The question which then arises is this: how is marital rape different from any other rape?
By definition, rape is the lack of consent in a sexual act. The marital rape exception in Indian law traces its history to the 1600s, when a woman was considered the property of her husband. The then Chief Justice of England, Sir Mathew Hale said, “The husband cannot be guilty of a rape committed by himself upon his lawful wife, for by their mutual matrimonial consent and contract, the wife hath given herself in kind unto the husband, whom she cannot retract.”
While married men are exempt from prosecution, even a man judicially separated from his wife is given a lower punishment. In fact, in a country where child marriage has been apparently abolished, a man who rapes a girl between the ages of 12 and 15 will get a lower punishment if he was ‘married’ to her.
What about evidence?
Coming back to the question of evidence, and the second argument of burden of proof.
Firstly, that something is difficult to prove cannot be an argument to ignore a crime.

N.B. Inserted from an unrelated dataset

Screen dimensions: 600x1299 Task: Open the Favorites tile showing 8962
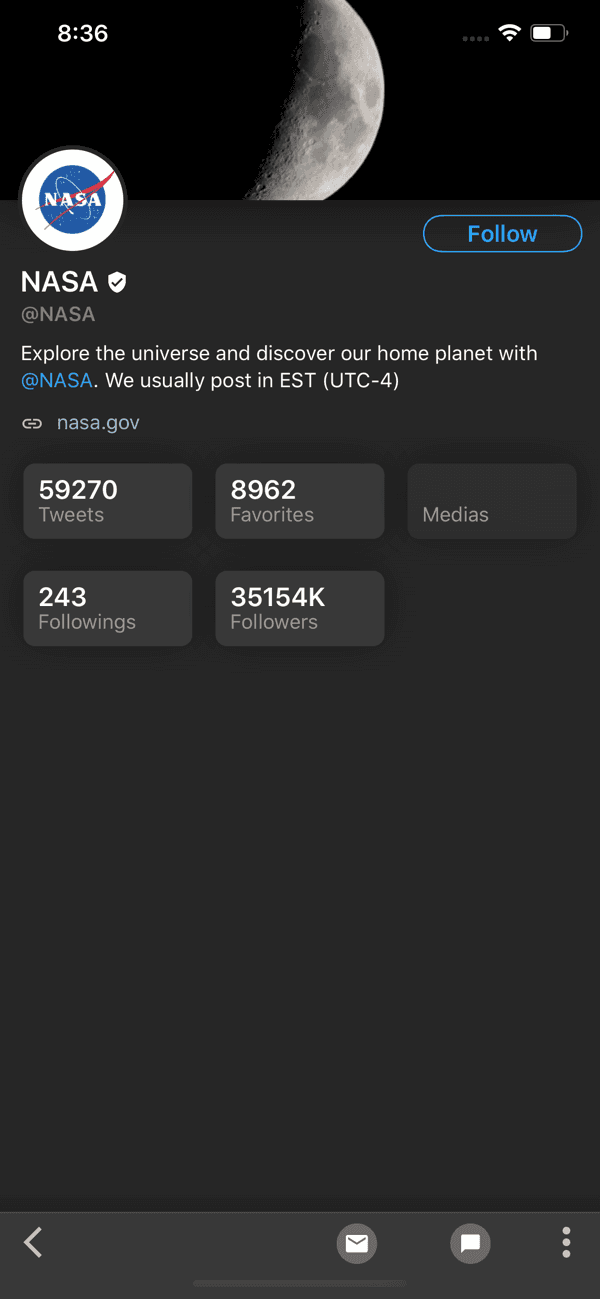(299, 500)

“Even in cases of rape by someone who knew the girl, it is difficult to prove rape. Proving rape is always based on circumstantial evidence,” points out Dr Prasanna Gettu, CEO of International Foundation for Crime Prevention and Victim Care. While in popular imagination, ‘rape’ means a stranger assaulting a woman, in 96% of the registered cases in India, the rapist is known to the victim.
Dr Gettu further points out that marital rape cases will present a different scenario, unlike other rape cases which could be single incidents. “Marital rape will not happen in isolation, there will be a history of violence and physical abuse, and will fit into the larger picture of domestic violence. We have to look at it from that perspective,” she says. Dr Gettu also points as to how even workplace sexual harassment is often difficult to prove, but we have still have laws against it.
Arguments against criminalising marital rape focus on forensic evidence, or the ‘lack of’ it. How can you prove that the act was not-consensual using DNA samples as evidence? The answer is in the judgment of Supreme Court in Sheik Zakir vs State of Bihar, case, where it ruled that the absence of a medical record would not be of much consequence if the other evidence on record is believable.
Even so, Akila RS, a lawyer based in Chennai, points out the relevance of medical evidence in cases of marital rape too, “A history of physical violence, results of a rape-kit and medical examination of the wife, witness testimony and possible admission of the husband in electronic communications could be ample evidence to prove his guilt,” she says. Timely medical examination can differentiate between consensual sex and forced sex.
“Yes, there is some difficulty in the criminal jurisprudence here, but we have to develop it. And at least, in cases where there is enough proof for proving marital rape, the law will help punish the husbands,” says Akila. A case in point being the woman who reached out to Sudha Ramalingam few years ago.
"Let’s get one thing clear: those of us arguing for criminalising marital rape are not asking for a ‘special provision’ for married women. What we are asking for is the special status accorded to some rapists to be removed. We cannot have 'good rape' and 'bad rape', there cannot be gradations based on the relationship between the victim and the perpetrator,” says Ragamalika.